Understanding Drive Shaft Stress and Deflection for Optimal Performance

[roshan guthey]

Long drive shaft of 5 inches fits into the end fitting and is rigidly attached by the bolts. Input torque is equal to output torque as we are ignoring losses from bearing. Let's assume that the load on the shaft is equal to 3*weight. (3 g's)

(looking for more conceptual understanding rather that number crunching)

has maximum torque of let's say 1000 in-lb. with a use of material that provides max allowable stress of 10000 psi.

How would we go about drawing the deflection diagram of hallow tube?
What size bolts would be needing with same stress requirement if there were 6 bolts present?What I have so far:

where D comes out to be 0.7985 inches. realistically speaking isn't this number is too small?

Wouldn't the the load and length affect it's diameter?

Will there is any problem if we were to create hallow shaft using equation below? But not sure what to use for first diameter. How would I draw deflection of hallow shaft?

 

[JBA]

First, for torsional stress, the τ allowable is the maximum allowable shear stress of the material not its maximum allowable yield stress. As a general rule, the value used for maximum shear stress is 0.57 x the maximum yield stress.
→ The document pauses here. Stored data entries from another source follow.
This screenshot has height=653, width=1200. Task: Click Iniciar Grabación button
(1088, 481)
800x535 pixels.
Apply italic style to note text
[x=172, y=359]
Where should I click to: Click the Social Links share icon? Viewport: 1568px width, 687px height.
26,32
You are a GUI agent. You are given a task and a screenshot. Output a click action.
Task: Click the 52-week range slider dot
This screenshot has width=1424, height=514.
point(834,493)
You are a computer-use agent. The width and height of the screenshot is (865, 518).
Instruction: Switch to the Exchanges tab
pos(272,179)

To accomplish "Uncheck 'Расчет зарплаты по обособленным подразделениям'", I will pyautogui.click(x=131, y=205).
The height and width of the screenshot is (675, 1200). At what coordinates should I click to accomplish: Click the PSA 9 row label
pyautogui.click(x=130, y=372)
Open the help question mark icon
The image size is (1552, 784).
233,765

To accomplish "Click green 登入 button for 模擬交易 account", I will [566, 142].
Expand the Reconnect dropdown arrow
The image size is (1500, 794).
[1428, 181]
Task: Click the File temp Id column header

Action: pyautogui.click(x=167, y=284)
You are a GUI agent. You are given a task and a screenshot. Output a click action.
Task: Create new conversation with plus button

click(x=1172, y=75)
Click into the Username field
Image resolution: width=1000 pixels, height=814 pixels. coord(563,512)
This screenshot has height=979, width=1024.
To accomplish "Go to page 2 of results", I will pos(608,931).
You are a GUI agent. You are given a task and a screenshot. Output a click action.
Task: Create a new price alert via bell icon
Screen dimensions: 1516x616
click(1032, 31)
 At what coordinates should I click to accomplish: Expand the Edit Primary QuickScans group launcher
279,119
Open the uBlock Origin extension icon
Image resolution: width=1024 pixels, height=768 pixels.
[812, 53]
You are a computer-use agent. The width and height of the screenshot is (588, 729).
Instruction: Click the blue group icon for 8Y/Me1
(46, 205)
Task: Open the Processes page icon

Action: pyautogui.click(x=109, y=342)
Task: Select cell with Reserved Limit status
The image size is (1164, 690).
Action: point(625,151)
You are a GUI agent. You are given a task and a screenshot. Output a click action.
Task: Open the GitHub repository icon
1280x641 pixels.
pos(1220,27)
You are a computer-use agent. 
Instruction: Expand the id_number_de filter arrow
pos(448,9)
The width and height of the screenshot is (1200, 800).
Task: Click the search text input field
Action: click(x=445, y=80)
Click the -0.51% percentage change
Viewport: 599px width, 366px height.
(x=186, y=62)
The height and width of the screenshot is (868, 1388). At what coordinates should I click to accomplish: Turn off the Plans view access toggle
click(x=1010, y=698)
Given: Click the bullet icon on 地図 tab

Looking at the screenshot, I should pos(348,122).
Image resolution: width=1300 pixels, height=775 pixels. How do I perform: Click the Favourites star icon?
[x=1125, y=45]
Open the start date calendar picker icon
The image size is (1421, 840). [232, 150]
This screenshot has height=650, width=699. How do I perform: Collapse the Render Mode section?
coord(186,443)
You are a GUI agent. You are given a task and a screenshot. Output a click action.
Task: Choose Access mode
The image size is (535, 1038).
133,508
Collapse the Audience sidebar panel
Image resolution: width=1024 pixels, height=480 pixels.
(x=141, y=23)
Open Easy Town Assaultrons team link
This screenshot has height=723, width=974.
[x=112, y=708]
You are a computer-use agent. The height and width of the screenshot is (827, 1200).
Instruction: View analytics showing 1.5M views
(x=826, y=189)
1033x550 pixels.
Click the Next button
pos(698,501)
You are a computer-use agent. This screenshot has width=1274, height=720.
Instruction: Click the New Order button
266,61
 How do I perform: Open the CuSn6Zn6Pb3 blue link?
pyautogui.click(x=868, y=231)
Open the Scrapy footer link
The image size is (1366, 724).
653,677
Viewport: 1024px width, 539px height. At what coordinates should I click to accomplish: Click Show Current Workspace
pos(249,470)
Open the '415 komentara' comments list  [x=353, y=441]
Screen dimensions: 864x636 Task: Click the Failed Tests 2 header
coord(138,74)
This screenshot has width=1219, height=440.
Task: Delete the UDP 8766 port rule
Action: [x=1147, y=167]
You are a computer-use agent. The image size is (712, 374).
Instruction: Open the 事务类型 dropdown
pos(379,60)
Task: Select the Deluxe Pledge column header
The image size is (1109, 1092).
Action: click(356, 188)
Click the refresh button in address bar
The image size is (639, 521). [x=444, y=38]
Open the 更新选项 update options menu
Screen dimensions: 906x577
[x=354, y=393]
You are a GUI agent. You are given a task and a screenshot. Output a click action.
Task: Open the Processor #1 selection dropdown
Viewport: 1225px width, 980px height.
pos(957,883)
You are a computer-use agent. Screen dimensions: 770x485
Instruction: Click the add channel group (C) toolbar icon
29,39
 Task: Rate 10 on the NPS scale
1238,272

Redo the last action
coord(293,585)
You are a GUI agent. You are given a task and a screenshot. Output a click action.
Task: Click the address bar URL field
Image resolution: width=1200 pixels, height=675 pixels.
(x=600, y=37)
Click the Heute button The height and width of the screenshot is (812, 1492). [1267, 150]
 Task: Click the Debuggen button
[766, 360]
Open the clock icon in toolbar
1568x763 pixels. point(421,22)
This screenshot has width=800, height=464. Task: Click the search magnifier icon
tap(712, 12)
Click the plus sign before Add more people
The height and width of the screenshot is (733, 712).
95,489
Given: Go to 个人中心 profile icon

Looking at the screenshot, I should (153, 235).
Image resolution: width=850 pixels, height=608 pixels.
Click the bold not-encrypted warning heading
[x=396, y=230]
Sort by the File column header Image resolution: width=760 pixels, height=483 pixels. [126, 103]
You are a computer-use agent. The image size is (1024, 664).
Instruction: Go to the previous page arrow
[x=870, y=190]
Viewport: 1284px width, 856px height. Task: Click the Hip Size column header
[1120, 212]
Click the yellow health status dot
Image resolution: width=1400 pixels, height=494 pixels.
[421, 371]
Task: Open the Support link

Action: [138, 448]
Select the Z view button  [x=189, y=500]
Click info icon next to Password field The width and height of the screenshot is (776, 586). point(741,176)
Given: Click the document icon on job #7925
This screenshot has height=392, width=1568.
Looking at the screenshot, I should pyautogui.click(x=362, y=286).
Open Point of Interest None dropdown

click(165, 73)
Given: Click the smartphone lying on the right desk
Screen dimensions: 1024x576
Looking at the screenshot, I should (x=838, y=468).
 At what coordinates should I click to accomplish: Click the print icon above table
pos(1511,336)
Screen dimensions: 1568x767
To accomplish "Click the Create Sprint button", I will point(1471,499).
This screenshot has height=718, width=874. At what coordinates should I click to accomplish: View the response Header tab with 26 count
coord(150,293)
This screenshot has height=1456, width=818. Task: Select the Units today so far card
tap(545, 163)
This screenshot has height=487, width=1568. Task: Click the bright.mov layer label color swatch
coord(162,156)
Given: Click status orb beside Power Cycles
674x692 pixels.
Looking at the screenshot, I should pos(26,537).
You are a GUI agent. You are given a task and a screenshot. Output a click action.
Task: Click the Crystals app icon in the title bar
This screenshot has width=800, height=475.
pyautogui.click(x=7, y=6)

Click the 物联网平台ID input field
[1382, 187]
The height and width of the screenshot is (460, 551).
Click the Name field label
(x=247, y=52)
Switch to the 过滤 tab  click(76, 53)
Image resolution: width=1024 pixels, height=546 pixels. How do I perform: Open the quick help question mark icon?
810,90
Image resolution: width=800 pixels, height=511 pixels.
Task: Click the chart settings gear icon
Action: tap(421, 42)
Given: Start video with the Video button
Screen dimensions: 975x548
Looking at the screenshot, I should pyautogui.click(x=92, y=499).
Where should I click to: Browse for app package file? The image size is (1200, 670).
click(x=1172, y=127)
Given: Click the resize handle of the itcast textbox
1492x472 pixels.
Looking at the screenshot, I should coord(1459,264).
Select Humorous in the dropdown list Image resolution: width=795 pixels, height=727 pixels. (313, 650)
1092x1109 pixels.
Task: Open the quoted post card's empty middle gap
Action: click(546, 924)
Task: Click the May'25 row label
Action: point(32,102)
The deflection of the shaft is in degrees of twisting rotation from one end of the shaft to the other (or in degrees per unit length) and is proportional to the length of the shaft but has no effect on the amount of torque stress on the shaft or a tube. The size of the bolts depends upon the bolt circle diameter on the flange on the end of the shaft.

As for "drawing the deflection" that is not really applicable for torsional deflection.

For a tubular shaft the do is the outside diameter of the tube and the di is the inside diameter of the tube.